Thoreau was as receptive to the ovenbird’s spring song, evidently, as he was to its midsummer song. But his puzzlement sometimes led him to ascribe the two songs to different species. Often mistaking the ovenbird for a different bird he chose to call a "night-warbler," he wrote enthusiastically about that "powerful singer": "It launches into the air above the forest, or over some hollow or open space in the woods, and challenges the attention of the woods by its rapid and impetuous warble, and then drops down swiftly into the tree-tops like a performer withdrawing behind the scenes, and he is very lucky who detects where it alights." For all his repute as a naturalist, Thoreau never managed to distinguish the ovenbird satisfactorily from the mysterious "night-warbler," confusing them time and time again. It is now generally conceded by ornithologists and Thoreau scholars alike that Thoreau's "mysterious" night-warbler and the seemingly different ovenbird, whose more characteristic song and daytime appearance were well known to Thoreau, were one and the same.

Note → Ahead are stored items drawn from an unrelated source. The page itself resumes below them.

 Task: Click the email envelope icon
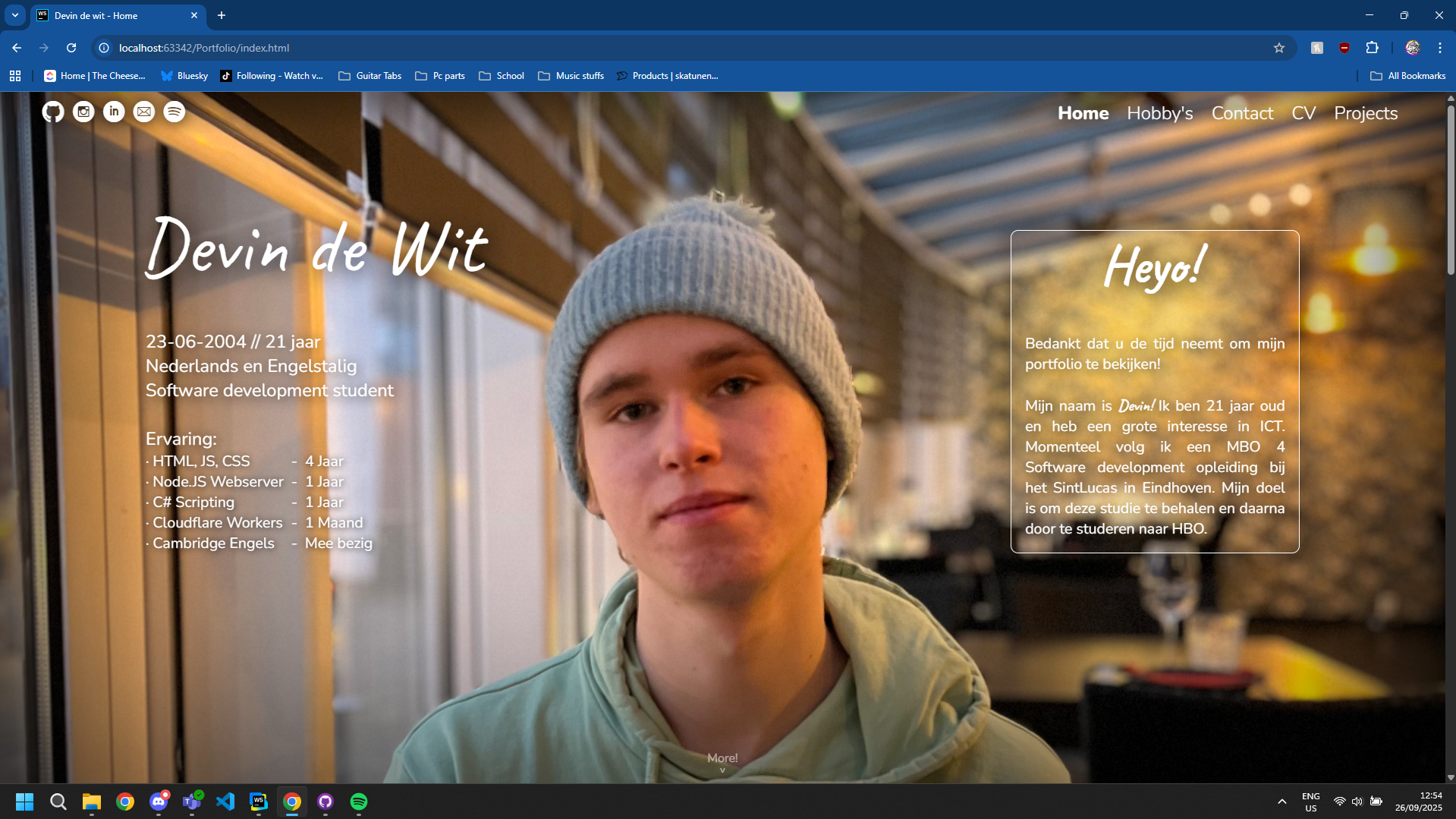[144, 112]
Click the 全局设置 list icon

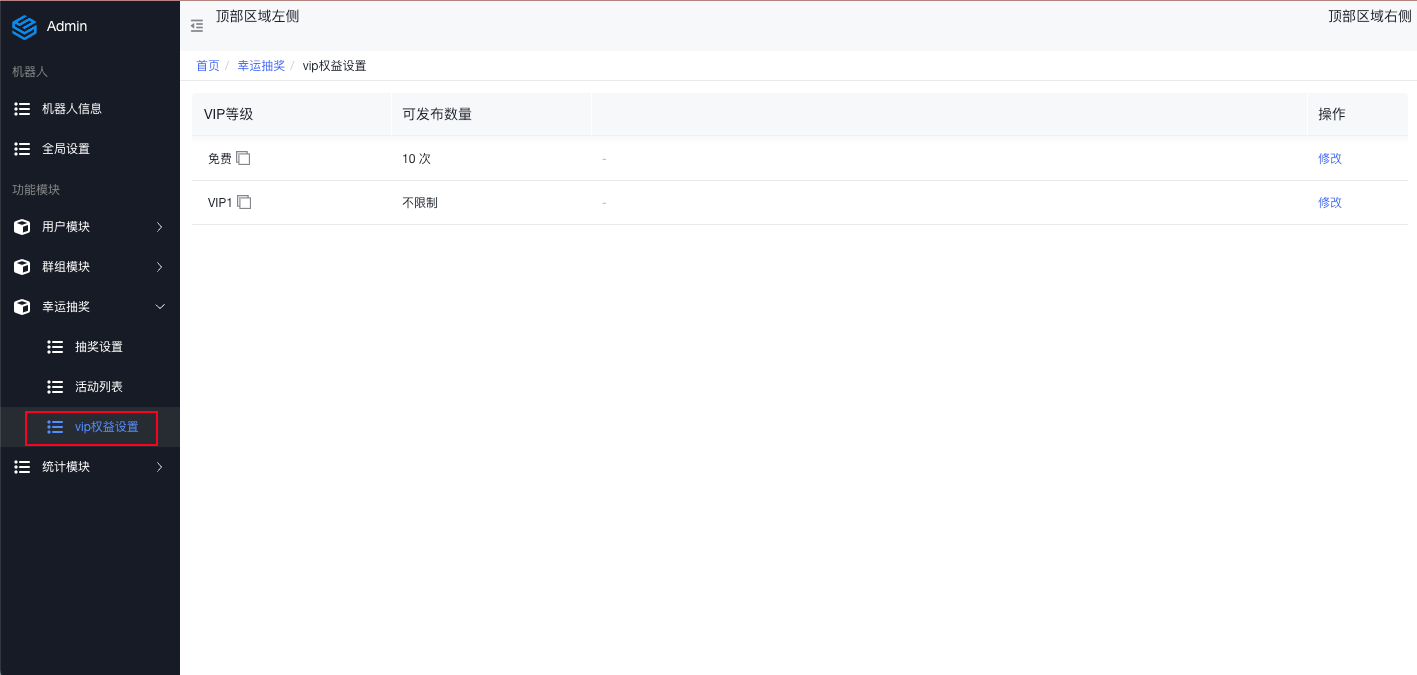tap(22, 149)
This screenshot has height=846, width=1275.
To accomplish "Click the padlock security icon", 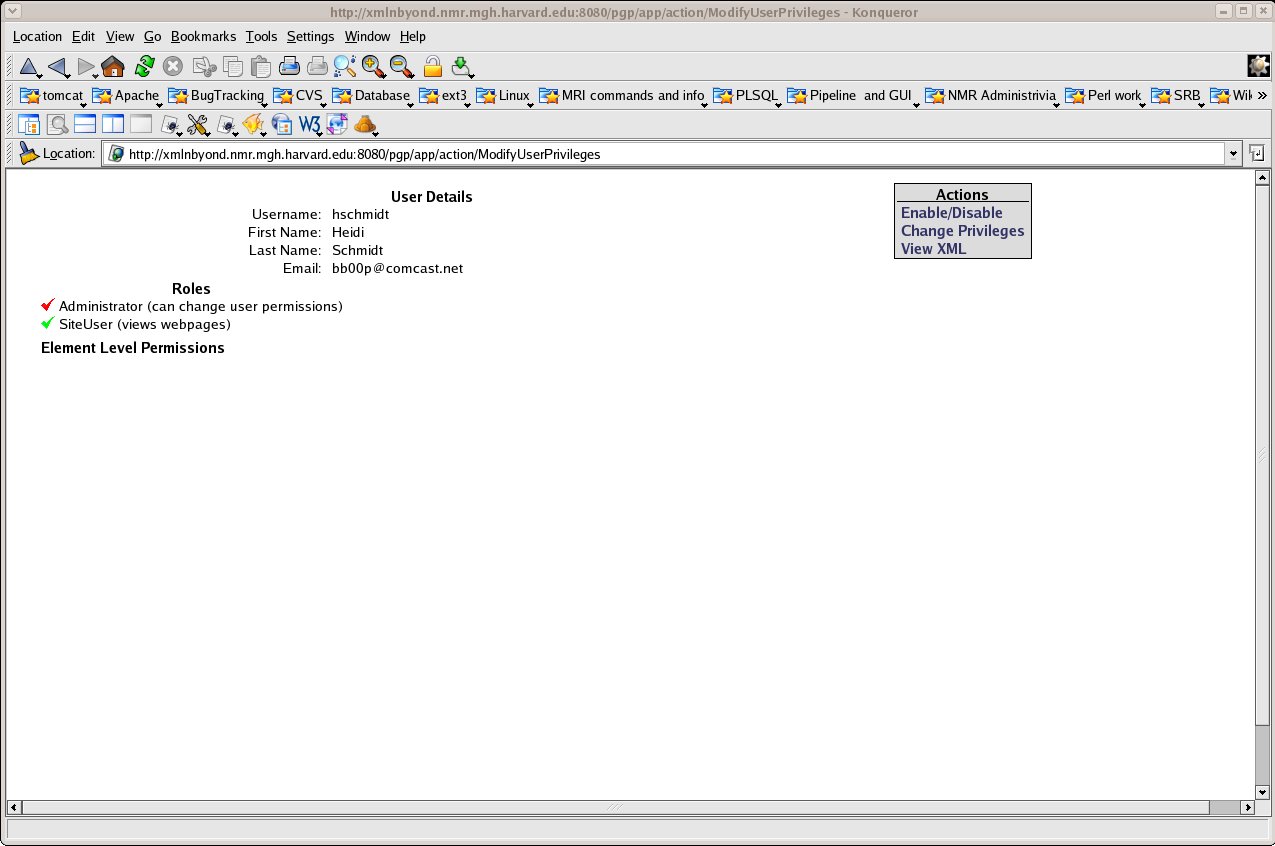I will click(x=432, y=67).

That the ovenbird sings two quite different songs was clear enough to Bradford Torrey. In 1900, while editing Thoreau's journals, Torrey wrote and published a Thoreauvian journey piece. Reconstructing the memorable incidents of a day's excursion to New Hampshire's Franconia Mountains (where Frost would later live), Torrey wrote of the ovenbird:

An oven-bird shoots into the air out of the forest below for a burst of aerial afternoon music. I heard the preluding strain, and, glancing up, caught him at once, the sunlight happening to strike him perfectly. All the morning he has been speaking prose; now he is a poet; a division of the day from which the rest of us might take a lesson. But for his afternoon role he needs a name. "Oven-bird" goes somewhat heavily in a lyric:

"Hark! hark! the oven-bird at heaven's gate sings"—you would hardly recognize that for Shakespeare.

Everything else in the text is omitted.